Ik zit dus op golf
Pasgeleden heb ik nieuwe sport ontdekt waar ik buitengewoon fanatiek in ben geworden.
Toen ik van de week mijn Takkie uitliet kwam ik twee moeders van school tegen die iedere week samen hardlopen. Met een rood hoofd en een bezweet lijf van de inspanning stonden ze moe maar voldaan na een rondje van vijf kilometer een beetje uit te hijgen, terwijl ik er een beetje schaapachtig naast stond na mijn mini-rondje met m’n hondje. Ik houd wel van bewegen, maar niet van inspanning. Je zult mij dus niet zo snel zwetend en naar adem happend tegenkomen. Ik ben geloof ik liever lui dan moe wat sporten betreft.

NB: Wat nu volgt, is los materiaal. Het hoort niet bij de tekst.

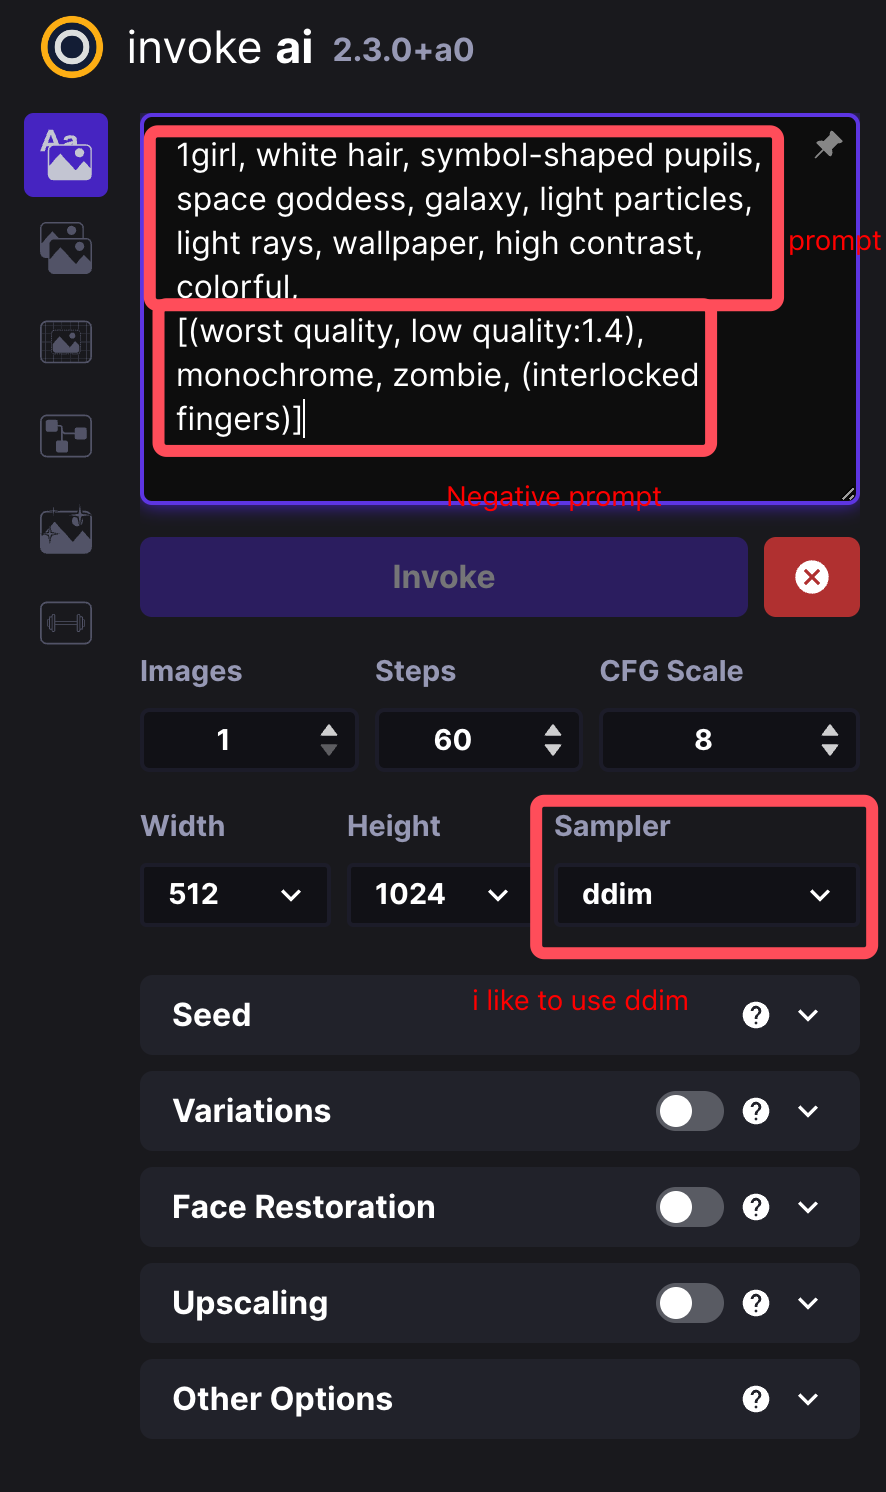The height and width of the screenshot is (1492, 886).
Task: Open the Unified Canvas tab icon
Action: tap(66, 342)
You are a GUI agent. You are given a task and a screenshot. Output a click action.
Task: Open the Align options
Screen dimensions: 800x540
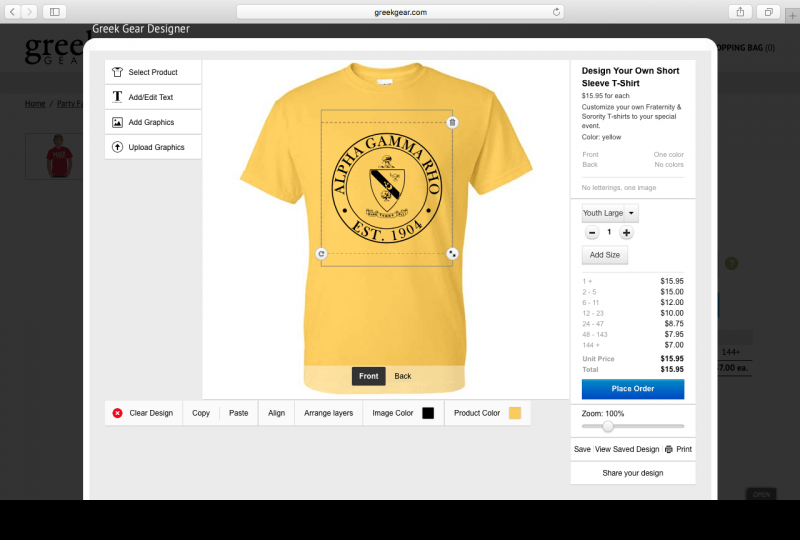click(276, 413)
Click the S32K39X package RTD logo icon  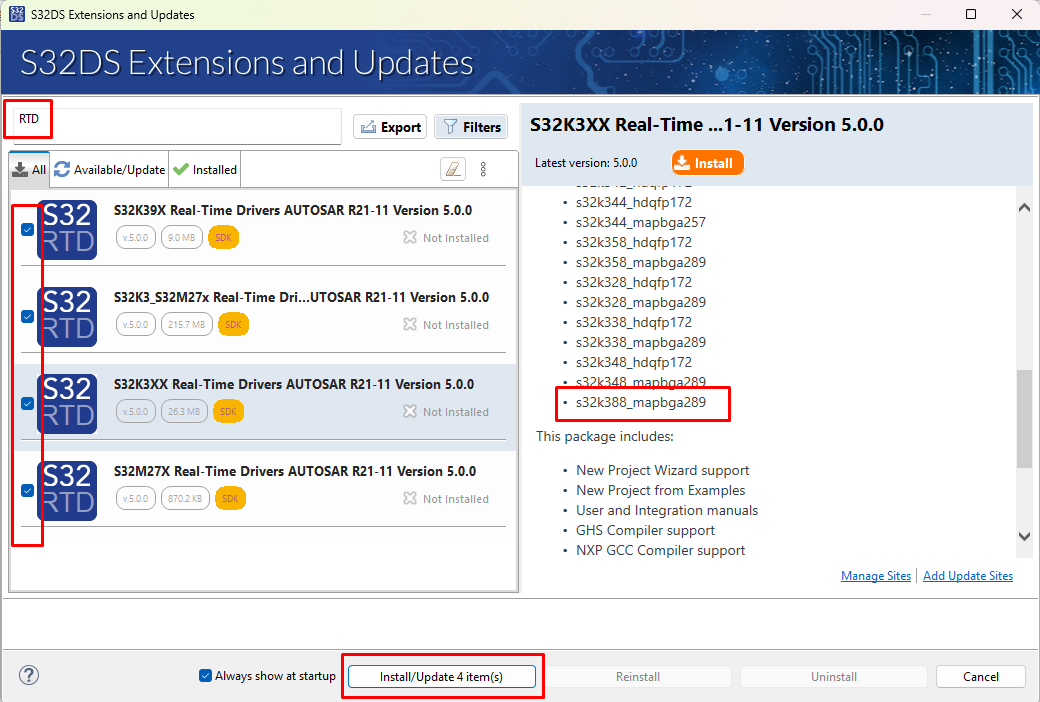67,229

Maar ondanks dat heb ik sinds kort een nieuwe sport waar ik buitengewoon fanatiek in ben geworden.
Ik zit dus op golfles. Jarenlang heb ik dat weten te vermijden, want ik vond golf iets voor oude mensen die niks te doen hadden. Een beetje sjokken door het gras, balletje tikken en dan hop het terras op en aan de wijn en de bitterballen.
Maar zo is het helemaal niet. Niks geen oude mensen die lopen te sjokken, ik zie alleen maar jonge spelers om me heen en er moet keihard gewerkt worden. Aan m’n swing, m’n pitch en m’n put, want het is gewoon hartstikke moeilijk om de bal af te slaan en te zorgen dat ie na 4 of 5 slagen in het pulletje terechtkomt. En wie had dat gedacht… ik ben bloedfanatiek.
Inmiddels staat er een tweedehands setje golfclubs in de garage en ben ik druk bezig om de golfregels uit m’n hoofd te leren. Volgende maand moet ik examen doen om mijn handicap te halen zodat ik ook echt de baan op mag. De dag na m’n les heb ik gewoon spierpijn van het wegslaan van die 150 ballen op de driving range (waarvan er misschien 8 rechtdoorgaan). Bovendien haal ik met gemak mijn 10.000 stappen bij een oefenrondje op de baan. Na een dag stukkies tikken is er niets zo fijn als een paar uur in de buitenlucht staan.
En dat knisperende witte wijntje na afloop smaakt buitengewoon lekker kan ik je vertellen.